Recorded data
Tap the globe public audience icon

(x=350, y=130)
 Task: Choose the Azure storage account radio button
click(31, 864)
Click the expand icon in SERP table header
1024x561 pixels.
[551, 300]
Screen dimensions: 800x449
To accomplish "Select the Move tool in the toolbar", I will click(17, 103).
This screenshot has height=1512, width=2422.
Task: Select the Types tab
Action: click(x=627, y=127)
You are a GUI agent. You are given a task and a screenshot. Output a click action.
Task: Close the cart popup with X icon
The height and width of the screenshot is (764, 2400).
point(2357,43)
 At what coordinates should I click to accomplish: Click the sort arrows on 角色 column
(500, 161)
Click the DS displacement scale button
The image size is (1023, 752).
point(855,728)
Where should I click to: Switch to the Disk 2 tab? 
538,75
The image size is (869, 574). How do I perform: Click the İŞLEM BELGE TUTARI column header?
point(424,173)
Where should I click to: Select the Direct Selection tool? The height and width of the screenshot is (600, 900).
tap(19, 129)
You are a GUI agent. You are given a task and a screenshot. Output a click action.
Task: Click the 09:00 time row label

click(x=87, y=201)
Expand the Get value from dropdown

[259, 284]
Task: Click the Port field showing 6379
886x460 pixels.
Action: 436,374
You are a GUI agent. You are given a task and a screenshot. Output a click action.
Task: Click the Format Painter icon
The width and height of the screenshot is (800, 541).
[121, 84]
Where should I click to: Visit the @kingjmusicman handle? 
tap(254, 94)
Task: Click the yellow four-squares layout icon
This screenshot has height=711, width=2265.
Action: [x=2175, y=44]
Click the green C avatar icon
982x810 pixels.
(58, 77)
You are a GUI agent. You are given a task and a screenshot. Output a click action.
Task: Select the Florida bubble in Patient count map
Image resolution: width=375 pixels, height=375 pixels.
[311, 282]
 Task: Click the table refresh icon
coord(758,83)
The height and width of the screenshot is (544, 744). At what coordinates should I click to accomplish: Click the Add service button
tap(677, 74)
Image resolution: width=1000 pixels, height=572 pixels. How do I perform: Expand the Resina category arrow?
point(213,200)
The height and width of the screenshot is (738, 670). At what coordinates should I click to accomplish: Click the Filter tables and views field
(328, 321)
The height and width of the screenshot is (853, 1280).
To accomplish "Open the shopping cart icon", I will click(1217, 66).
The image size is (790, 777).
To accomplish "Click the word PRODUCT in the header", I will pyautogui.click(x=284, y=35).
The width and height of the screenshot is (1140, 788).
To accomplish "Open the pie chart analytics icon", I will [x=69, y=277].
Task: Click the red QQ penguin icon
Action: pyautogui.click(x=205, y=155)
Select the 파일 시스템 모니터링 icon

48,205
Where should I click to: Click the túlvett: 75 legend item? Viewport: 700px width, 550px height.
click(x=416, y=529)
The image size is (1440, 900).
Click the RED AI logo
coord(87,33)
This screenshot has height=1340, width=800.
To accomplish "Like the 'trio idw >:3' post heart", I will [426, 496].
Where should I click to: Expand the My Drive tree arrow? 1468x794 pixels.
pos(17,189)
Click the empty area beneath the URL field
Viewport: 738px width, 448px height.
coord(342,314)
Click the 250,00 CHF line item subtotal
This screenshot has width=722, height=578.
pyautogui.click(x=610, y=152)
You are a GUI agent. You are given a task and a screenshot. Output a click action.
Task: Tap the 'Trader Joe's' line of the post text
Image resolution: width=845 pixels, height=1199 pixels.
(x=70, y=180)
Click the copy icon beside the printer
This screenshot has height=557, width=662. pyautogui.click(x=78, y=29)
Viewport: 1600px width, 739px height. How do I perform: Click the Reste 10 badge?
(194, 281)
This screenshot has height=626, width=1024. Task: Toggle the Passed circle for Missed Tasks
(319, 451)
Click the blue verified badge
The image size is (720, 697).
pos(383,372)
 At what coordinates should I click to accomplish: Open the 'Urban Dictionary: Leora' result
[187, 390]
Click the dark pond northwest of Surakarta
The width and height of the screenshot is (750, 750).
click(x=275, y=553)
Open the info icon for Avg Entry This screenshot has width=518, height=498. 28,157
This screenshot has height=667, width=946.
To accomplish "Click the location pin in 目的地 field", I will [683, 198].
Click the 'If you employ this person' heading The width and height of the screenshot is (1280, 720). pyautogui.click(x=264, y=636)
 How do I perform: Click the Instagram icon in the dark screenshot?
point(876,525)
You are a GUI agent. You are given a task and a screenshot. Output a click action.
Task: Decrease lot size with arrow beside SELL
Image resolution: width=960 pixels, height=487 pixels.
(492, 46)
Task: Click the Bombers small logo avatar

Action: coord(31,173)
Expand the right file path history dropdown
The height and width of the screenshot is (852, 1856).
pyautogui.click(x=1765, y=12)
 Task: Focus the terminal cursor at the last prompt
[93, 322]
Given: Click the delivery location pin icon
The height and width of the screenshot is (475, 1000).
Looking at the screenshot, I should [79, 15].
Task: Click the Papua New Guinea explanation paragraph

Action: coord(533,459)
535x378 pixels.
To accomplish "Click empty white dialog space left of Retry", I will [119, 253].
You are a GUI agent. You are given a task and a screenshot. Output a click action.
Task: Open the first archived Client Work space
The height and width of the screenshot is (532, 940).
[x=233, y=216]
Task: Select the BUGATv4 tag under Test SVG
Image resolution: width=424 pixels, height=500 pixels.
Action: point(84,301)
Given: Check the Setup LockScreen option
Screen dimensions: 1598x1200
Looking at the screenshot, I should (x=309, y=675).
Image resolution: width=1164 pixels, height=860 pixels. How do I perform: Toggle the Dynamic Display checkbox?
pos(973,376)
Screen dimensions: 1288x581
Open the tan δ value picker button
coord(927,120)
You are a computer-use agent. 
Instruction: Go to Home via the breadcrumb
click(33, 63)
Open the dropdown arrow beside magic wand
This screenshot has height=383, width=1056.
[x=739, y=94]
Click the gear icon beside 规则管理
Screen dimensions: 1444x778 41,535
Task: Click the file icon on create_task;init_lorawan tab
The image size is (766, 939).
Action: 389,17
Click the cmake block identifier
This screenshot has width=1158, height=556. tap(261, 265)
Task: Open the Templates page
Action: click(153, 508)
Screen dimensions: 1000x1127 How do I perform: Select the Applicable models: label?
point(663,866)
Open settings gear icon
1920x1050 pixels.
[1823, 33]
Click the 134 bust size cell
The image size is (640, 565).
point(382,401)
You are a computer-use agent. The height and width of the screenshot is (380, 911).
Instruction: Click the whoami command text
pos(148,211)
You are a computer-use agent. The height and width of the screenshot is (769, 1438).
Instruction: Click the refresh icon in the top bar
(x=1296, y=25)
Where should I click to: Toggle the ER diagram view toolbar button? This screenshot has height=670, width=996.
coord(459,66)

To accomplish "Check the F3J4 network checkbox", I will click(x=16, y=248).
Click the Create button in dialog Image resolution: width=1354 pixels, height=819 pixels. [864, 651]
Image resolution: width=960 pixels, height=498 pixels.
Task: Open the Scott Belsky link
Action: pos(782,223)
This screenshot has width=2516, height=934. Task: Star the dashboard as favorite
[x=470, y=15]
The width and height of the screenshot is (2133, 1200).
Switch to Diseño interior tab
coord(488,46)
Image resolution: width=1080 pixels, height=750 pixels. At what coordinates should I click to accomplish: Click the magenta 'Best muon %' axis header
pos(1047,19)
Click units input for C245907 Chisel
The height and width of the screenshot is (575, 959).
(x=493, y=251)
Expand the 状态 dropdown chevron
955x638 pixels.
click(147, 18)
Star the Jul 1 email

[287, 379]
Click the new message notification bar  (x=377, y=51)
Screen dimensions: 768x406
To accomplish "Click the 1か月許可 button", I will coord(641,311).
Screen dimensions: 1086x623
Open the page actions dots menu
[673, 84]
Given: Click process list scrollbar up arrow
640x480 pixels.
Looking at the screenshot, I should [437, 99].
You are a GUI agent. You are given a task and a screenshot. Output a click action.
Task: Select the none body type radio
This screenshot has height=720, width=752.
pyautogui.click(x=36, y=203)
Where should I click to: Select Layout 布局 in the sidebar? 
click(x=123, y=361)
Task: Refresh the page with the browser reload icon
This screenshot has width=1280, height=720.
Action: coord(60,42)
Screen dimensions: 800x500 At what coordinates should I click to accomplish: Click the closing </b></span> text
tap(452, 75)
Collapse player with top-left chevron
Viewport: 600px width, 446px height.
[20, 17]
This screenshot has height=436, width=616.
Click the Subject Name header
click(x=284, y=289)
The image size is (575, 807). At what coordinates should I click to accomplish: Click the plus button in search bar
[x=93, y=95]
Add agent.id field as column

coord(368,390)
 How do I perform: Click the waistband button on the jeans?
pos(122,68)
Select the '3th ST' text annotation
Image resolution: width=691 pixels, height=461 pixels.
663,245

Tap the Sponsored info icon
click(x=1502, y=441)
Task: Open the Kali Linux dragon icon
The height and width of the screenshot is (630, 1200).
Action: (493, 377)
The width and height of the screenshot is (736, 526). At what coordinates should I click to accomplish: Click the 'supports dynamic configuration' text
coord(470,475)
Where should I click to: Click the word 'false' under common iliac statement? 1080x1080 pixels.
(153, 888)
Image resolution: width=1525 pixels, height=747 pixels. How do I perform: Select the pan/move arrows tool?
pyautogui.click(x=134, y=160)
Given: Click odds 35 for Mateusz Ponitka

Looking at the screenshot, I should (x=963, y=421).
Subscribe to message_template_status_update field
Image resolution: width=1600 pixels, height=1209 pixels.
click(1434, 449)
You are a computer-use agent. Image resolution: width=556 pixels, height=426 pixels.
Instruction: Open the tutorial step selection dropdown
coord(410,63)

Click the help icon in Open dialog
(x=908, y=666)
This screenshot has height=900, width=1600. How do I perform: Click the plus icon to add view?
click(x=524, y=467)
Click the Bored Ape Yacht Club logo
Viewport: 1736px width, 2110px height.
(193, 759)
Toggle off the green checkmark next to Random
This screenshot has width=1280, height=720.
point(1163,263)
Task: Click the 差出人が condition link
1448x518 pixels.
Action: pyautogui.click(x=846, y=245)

_Work request_
In the records above, the line with "This screenshot has width=2516, height=934." marks the start and the line with "Task: Refresh the" marks the end; copy that stretch exactly, both lines included, and nothing else.

_Answer section_
This screenshot has width=2516, height=934. Task: Star the dashboard as favorite
[x=470, y=15]
The width and height of the screenshot is (2133, 1200).
Switch to Diseño interior tab
coord(488,46)
Image resolution: width=1080 pixels, height=750 pixels. At what coordinates should I click to accomplish: Click the magenta 'Best muon %' axis header
pos(1047,19)
Click units input for C245907 Chisel
The height and width of the screenshot is (575, 959).
(x=493, y=251)
Expand the 状态 dropdown chevron
955x638 pixels.
click(147, 18)
Star the Jul 1 email

[287, 379]
Click the new message notification bar  (x=377, y=51)
Screen dimensions: 768x406
To accomplish "Click the 1か月許可 button", I will coord(641,311).
Screen dimensions: 1086x623
Open the page actions dots menu
[673, 84]
Given: Click process list scrollbar up arrow
640x480 pixels.
Looking at the screenshot, I should [437, 99].
You are a GUI agent. You are given a task and a screenshot. Output a click action.
Task: Select the none body type radio
This screenshot has height=720, width=752.
pyautogui.click(x=36, y=203)
Where should I click to: Select Layout 布局 in the sidebar? 
click(x=123, y=361)
Task: Refresh the page with the browser reload icon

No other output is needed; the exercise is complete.